Alternatively, the following R scripts could also be used with many variations.
Genesets information are directly downloaded from MSigDB database via the msigdbr packages.
Detailed information is here: GSEA | MSigDB (gsea-msigdb.org)
- GSEA analysis
p_load(tidyverse, GSVA, GSEABase, clusterProfiler, msigdbr, enrichplot, GseaVis)
KEGG_df = msigdbr(species = "Mus musculus", category = "C2", subcategory = "CP:KEGG") %>%
dplyr::select(gs_name, gene_symbol)
log2FC_matrix <- read.csv(file.choose())
log2FC_matrix <- na.omit(log2FC_matrix)
# The matrix contains external_gene_name and log2FC value
GSEA <- log2FC_matrix$log2FoldChange
names(GSEA) <- log2FC_matrix$X
GSEA <- sort(GSEA, decreasing = T)
GSEA_kegg <- GSEA(GSEA, TERM2GENE = KEGG_df, eps = 1e-10)
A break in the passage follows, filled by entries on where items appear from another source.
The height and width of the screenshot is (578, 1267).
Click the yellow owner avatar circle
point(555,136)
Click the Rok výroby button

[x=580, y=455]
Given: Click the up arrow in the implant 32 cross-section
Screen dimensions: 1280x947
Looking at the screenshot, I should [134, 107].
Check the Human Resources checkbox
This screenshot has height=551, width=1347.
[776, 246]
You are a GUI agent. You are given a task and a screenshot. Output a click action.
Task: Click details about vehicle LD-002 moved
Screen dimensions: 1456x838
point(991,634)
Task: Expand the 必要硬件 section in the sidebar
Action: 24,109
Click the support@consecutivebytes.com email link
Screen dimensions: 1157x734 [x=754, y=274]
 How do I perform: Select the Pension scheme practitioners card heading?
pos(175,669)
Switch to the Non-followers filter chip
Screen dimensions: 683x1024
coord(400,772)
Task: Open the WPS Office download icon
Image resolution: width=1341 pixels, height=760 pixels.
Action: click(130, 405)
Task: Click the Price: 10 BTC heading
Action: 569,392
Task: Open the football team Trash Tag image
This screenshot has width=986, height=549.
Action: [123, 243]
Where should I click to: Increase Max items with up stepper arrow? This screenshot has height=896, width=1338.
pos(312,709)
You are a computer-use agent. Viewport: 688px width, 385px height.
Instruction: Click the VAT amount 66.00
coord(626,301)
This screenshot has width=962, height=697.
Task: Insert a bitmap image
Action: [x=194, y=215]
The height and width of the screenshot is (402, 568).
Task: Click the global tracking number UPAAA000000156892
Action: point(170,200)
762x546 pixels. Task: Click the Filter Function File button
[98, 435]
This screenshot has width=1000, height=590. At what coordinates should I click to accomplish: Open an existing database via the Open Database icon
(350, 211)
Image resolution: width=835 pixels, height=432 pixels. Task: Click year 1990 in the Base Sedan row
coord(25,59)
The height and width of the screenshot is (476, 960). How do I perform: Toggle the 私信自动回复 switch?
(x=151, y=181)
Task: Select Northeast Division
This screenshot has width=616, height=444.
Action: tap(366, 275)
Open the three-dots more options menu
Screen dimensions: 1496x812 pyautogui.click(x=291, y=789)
dotplotGsea(data = GSEA_kegg,topn = 10, order.by = 'NES', add.seg = T, base_size = 10)
write.csv(GSEA_kegg@result, "GSEA_result.csv")
gseaplot2(GSEA_kegg, geneSetID = 1:3, pvalue_table = TRUE,
color = c("#E495A5", "#86B875", "#7DB0DD"))
volcanoGsea(GSEA_kegg)
- GO and KEGG Enrichment analysis
p_load(org.Hs.eg.db, clusterProfiler, ggplot2)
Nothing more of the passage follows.